Somehow, Monday is recycling day in our household. Maybe it's because the kids are home a lot more on weekends and drink milk like it's water *.* Every week, we drain three to five 2L cartons of this milk.

Seems that recycling is quite big these days? Keep seeing the CNA green plan on TV. Well, Auntie started when I was a kid in the early 1990s ok, with the "I'm a young environmentalist" badge, woohoo!

Then in my uni days, when I discovered that my lawyer friends printed their cases on only one side of the paper for ease of reference, I took their discarded printouts to use the other side to do my maths tutorials instead of using fresh paper.

In my master's year, I rented a room in a house instead of a college community space, and found that the town council provided free recycling boxes so I wrote in to get one for our kerb side :) And that summer, I was in Germany and found recycling bins everywhere.
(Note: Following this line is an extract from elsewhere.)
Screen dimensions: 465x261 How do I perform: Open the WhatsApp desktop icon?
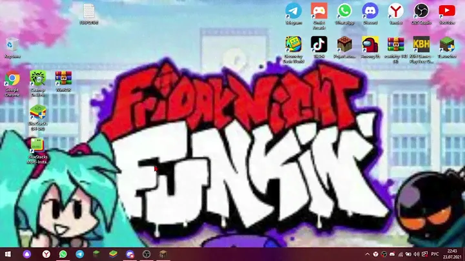tap(345, 12)
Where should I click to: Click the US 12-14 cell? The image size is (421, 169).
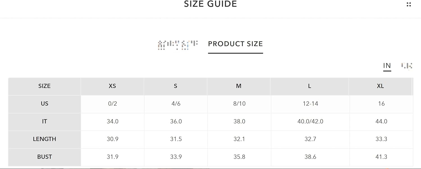click(x=310, y=104)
Back then, they weren't as common in Singapore. I was happy to see more and more of them in the past 10-20 years!

Now, there are those big blue recycling bins in every estate. We used to only bring down cardboards and boxes on an ad hoc basis, and worksheets etc at the end of the school year. After I took over household management when we gave up the helper, I bought a recycling bin. So started our Monday recycling.

Truth be told - I was looking for a rubbish bin coz the old one was really gross... And I found these Hållbar bins in Ikea:

10L rubbish bin stacked on 22L recycling bin


Regular NTUC Fairprice bags can fit into the 10L. I fill one or two bags every day, for a household of two adults and three kids. A rectangular ring holds the bag in place very well - in the past five months, I only had to clean the inside of the bin once coz the kids dump pencil shavings all over such that they fell in when I removed the bag *.* 

I prefer this to our old step pedal. I just leave the lid open the whole time since rubbish gets dumped daily so there's no smell. The stacking seems to help prevent pests - no ants or lizards (!) in our rubbish bins for five months now!

I don't use a bag for the 22L bin because recycled stuff should be dry! I let milk bottles air dry on top (where the rubbish bag sits in the picture above) after rinsing them. This size can fit four 2L milk cartons, with space left for other things like a 10-egg egg tray and trash mail. 

There are two lids for this side - I can slide the milk cartons in through the half lid (hidden by the rubbish bag!) instead of removing the 10L to open the full lid. There's also a handle which makes it easier to carry the box downstairs or just shift it to clean the floor.

I first saw these in white but when I was ready to buy, they had phased out the white. But these grey bins also look very nice! :)

Shall end this with two tips:
  1. Pack small stuff together in a bag or old envelop to make it easier to move them from your own bin to the blue recycling bin
  2. Look here to learn what can be recycled (and what not!) in Singapore - remember, trash belongs to the green bins, not the blue recycling bins!